Dumb fuzzing
I'm just starting out to learn about fuzzing and have made a dumb fuzzer that changes several random bytes in a pdf file to random values, opens it and detects if Acrobat Reader has crashed. What types of bugs can I expect to find using such a method?
None. Such "dumb" fuzzing has incredibly limited coverage. I would be extremely surprised if that application actually crashed just because a few bytes in the input randomly changed. This would be the case even if the fuzzer was trying millions of samples per second. However you also say that your fuzzer opens it and sees if it crashes. This would only get what, a few tries a second? A try every few seconds? Not even close to worth it.
The way some professional fuzzers work is spawning a process, pausing its memory state right before it is about to parse the target data (to skip the bootstrapping state), and then resume it. If it doesn't crash within several tens of milliseconds, it reverts it back to the paused state it was in before.
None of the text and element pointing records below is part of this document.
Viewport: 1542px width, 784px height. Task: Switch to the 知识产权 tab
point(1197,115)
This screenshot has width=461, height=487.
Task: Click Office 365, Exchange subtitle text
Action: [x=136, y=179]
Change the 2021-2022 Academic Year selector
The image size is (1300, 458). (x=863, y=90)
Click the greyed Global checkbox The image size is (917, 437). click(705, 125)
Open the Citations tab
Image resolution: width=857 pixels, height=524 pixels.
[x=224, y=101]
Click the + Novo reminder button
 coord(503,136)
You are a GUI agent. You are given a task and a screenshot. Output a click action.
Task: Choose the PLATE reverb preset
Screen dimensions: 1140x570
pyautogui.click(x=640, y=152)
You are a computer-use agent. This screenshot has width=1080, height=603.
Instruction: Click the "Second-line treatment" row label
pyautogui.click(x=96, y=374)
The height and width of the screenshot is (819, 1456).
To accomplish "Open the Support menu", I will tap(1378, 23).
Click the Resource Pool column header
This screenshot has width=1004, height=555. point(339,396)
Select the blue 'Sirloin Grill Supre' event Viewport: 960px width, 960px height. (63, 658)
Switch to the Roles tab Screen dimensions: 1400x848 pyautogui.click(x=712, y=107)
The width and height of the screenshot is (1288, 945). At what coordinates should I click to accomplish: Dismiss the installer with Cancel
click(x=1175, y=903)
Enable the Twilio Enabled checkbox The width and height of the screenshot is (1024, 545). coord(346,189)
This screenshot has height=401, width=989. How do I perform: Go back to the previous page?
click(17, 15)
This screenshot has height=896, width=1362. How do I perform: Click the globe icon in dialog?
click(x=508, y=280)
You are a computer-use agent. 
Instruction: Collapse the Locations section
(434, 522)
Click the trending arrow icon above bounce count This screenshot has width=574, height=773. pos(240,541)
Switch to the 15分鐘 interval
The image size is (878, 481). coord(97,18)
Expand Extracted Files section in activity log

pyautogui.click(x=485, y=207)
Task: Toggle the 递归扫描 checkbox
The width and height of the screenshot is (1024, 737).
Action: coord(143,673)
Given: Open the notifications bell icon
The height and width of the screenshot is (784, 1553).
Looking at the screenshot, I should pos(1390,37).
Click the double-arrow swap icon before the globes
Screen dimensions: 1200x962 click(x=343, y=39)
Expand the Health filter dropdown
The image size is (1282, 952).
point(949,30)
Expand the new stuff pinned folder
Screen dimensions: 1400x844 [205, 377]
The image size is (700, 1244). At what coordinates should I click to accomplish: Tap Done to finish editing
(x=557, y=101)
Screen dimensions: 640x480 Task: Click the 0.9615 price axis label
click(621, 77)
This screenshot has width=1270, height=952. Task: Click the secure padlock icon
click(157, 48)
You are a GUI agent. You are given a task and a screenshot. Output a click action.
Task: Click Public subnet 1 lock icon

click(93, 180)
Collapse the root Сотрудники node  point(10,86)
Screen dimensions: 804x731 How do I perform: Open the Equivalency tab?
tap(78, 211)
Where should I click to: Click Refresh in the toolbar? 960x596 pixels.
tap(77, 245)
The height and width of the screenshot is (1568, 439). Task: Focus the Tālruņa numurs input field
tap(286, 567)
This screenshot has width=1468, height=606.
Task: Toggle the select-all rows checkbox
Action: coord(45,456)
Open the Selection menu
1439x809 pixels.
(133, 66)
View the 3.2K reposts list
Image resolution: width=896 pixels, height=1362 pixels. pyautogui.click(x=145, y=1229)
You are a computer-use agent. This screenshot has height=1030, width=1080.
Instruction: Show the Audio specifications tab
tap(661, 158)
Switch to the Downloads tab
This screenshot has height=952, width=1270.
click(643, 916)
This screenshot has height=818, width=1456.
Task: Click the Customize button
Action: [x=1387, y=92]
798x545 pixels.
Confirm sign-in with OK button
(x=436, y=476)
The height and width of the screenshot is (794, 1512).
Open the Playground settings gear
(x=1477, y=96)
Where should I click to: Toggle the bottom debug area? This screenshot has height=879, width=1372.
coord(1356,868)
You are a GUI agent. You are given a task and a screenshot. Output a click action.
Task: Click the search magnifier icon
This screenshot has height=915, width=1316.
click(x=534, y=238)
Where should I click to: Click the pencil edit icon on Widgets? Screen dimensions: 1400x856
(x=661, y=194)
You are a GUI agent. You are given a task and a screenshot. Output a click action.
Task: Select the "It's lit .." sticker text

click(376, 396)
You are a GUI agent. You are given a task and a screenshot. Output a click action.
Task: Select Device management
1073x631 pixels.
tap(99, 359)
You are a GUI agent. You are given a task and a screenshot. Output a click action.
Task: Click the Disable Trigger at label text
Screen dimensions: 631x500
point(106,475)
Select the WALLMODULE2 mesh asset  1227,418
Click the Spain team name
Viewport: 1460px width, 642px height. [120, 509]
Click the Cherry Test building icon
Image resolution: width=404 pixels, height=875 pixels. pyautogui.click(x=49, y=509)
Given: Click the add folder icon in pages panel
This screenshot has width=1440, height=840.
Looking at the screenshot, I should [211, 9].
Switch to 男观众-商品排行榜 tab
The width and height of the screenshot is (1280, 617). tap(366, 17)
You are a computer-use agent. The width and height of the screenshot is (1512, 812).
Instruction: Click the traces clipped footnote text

This allows fuzzing at hundreds of times per second at the slowest, or tens of thousand at the fastest.
I assume that a format string vulnerability could be found in case the dumb fuzzer happens to inserts a format string parameter at the right place. I also assume that integer overflows could be found. But what else could be found?
This depends on how the parser works. Without having the Acrobat Reader source code, I couldn't even begin to answer this question. Buffer overflows, string format vulnerabilities, integer overflows, logic errors, etc. are all possible. You also have to be aware that not all vulnerabilities will be easy to discover, since some parts of the input may be protected with a checksum, complex magic number, or may be compressed.
Imagine you have a field protected with a simple checksum. The chances that random changes will result in a collision are quite low, since that is what the checksum is designed for, and as a result a vulnerable code path may never be taken. However an actual exploit could simply make sure the checksum is valid. This is a common issue with new users fuzzing the rar format. The entire file is covered with a checksum, so no matter how much naive fuzzing someone does, it will never crash. When the checksum code is removed, it turns out to be quite buggy and easy to crash. To avoid this issue, you have to understand the format and either remove the checksum code, or ensure your input always uses correct checksums.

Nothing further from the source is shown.